Just last year, on Elysium, their last album with major label Parlophone, the long-serving electropop duo sounded adrift and even a little bitter, with an over-smooth American disco production and songs about their fading appeal. Maybe they were saving all the good stuff for their own new label, X2. Electric has a spring in its dance steps, marrying the single-mindedness and bright beats of club culture with their own characteristic melodiousness, finely attuned sense of song structure and slightly detached air of being both in the song and above it.
The Pet Shop Boys have always treated trashy pop as a form of art. Tennant’s strongest lyrics manage a difficult blend of ironic awareness and complete engagement, enabling songs to release genuine emotion in satirical situations. Electric is an album of neatly observed tracks about nightlife; a tableau of unrequited desire, impossible love and inevitable heartbreak, that sounds like just the kind of thing to dance away your troubles to.

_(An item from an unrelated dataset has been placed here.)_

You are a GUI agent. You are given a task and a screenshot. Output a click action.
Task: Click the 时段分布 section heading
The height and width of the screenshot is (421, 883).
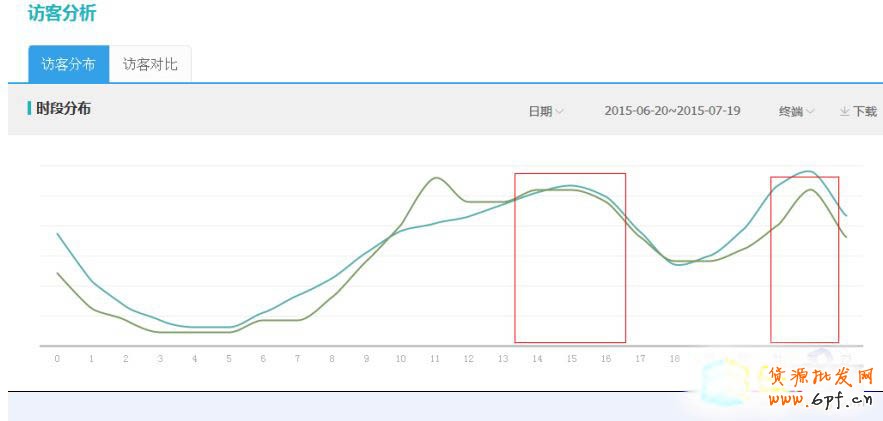pos(63,108)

It must be odd being electropop veterans who have seen the future take shape in their own image. Their vintage synths have a kind of brash colourfulness and melodic emphasis that separates them from the aggressively disjointed attack of the boldest new beats, yet the 21st-century Pet Shop Boys still sound decidedly modern. Producer Stuart Price (Madonna, The Killers) is a very good fit, balancing textures and colours while maintaining constant underlying movement. Fluorescent is weird and mesmeric, awash with shimmering sound effects and pulsing on an orgasmic vocal gasp, while a cover of Bruce Springsteen’s The Last to Die is typically mischievous, turning the rock icon’s post-Iraq belter into a sleek pop anthem about domestic dysfunction. An instant standout is Thursday, which has all the hallmarks of an Eighties classic given a contemporary edge by the perfectly pitched interjections of British rapper Example.-The Telegraph

NEW DVD/BLU-RAY: THE HILARIOUS THIRD SEASON OF PORTLANDIA!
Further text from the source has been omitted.